El Estadio Ciudad de México decidió que un simple partido inaugural no bastaba y convirtió el jueves 11 de junio en un desfile de primeras veces digno de un guion de película de los hermanos Coen. Con 80,824 almas gritando como si acabaran de inventar el mole, el Tri despachó 2-0 a Sudáfrica mientras el cielo se llenaba de sombreros charros de cartón que caían como confeti fiscal.
Shakira, Burna Boy, J Balvin y Andrea Bocelli armaron una ceremonia de quince minutos que mezcló danzas ancestrales con himnos modernos, todo antes de que el árbitro brasileño Wilton Sampaio repartiera tres tarjetas rojas como si fueran postales navideñas. Sudáfrica se quedó con nueve jugadores; México, con diez. Aun así, Julián Quiñones abrió el marcador al minuto nueve y Raúl Jiménez cerró la cuenta al 67, rompiendo una racha de casi un siglo sin victorias en aperturas mundialistas.
El encuentro acumuló ocho marcas históricas: primer gol del nuevo formato de 48 selecciones, primer mexicano menor de 19 años en un Mundial, primer arquero en seis Copas del Mundo aunque no jugara un minuto. Ningún otro estadio había albergado tres inauguraciones. El rival, además, era el mismo de 2010, dieciséis años después, como si el calendario tuviera sentido del humor.

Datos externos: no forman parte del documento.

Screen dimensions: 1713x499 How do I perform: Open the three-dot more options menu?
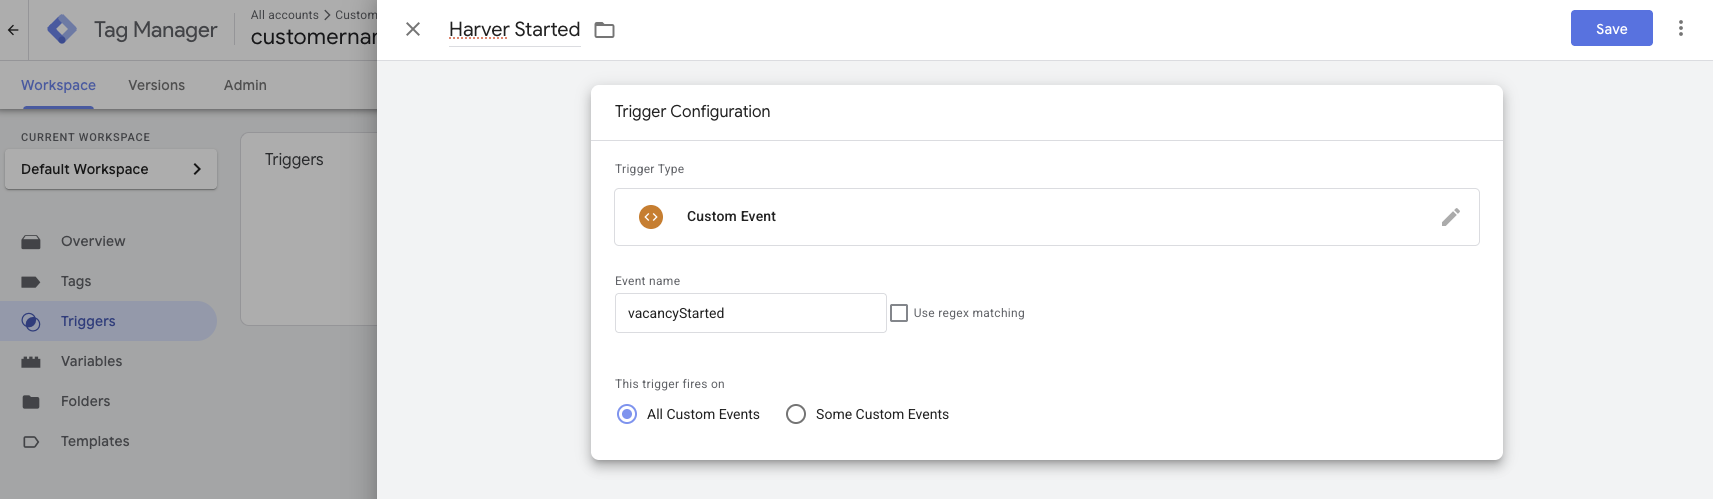pyautogui.click(x=1680, y=29)
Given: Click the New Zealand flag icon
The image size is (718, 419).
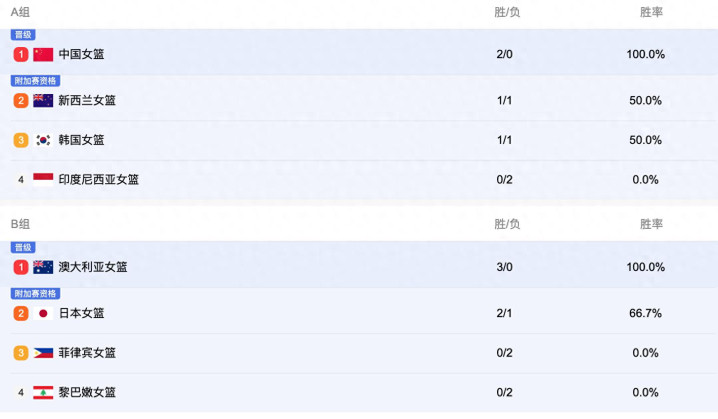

El joven Gilberto Mora, de 17 años, entró a recibir una ovación que hizo temblar el viejo coloso. Mientras tanto, los 52 jugadores de ambas selecciones cantaron juntos sus himnos, algo nunca visto. El resultado fue secundario: México demostró que, cuando decide romper récords, lo hace con sombreros voladores y precisión quirúrgica.
Al final, el Azteca solo confirmó lo que ya sabíamos: cuando el Tri se pone serio, la historia tiene que sentarse a tomar notas.